A review by vladdbad
American Kompromat: How the KGB Cultivated Donald Trump, and Related Tales of Sex, Greed, Power, and Treachery by Craig Unger

dark informative sad medium-paced

4.25

There is one serious flaw in this otherwise excellent account of the unusual ties between Trump and Russian intelligence: FBI counter-intelligence chief-cum-mole Robert Hanssen.  The only connection between Hanssen and any other player in the saga is shared conservative Catholic beliefs, beliefs encompassed by membership in a conservative Catholic group that has a sinister reputation and may-or-may-not have ties to William Barr and legal enablers of Trump.  This inclusion of a such a weak thread where everything else in enmeshed in a nested series of webs raises doubts and eyebrows about the reasons for the inclusion, doubts that ill-serve the author.  It raises questions of an anti-Catholic (or at least anti-clerical) bias, and it could easily be omitted as completely unnecessary.
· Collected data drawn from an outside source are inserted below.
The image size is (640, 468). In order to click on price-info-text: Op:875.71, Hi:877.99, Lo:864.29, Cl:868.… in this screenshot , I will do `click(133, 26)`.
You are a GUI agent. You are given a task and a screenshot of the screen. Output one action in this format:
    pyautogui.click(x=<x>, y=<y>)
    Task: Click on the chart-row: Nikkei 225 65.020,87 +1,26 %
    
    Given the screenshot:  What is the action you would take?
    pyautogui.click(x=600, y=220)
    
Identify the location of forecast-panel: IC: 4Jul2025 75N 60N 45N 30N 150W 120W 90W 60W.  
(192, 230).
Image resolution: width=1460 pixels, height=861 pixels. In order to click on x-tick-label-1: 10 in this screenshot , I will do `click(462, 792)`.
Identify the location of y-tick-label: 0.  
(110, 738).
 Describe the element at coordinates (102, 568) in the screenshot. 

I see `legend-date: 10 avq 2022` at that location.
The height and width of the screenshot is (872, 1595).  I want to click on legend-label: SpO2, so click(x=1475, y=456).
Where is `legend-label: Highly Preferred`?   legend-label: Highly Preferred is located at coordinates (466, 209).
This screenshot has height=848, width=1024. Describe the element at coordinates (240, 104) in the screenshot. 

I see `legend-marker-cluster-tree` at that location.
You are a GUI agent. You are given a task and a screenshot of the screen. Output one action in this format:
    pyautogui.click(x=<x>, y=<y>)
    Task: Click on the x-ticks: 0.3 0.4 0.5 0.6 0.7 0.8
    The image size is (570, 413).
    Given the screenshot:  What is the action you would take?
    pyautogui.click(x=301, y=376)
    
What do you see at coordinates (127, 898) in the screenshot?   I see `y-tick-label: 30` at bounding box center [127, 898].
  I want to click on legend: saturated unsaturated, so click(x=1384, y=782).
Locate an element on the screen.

The overall thesis is well-supported, and the frequency of appearance of the same names, faces, and social networks in different places and functions suggests there is fire behind the smoke, but the lengthy and narratively central digression into what in the end leads to nothing is unfortunate.  That Hanssen betrayed his religion as well as his nation and vocation is a far more parsimonious conclusion.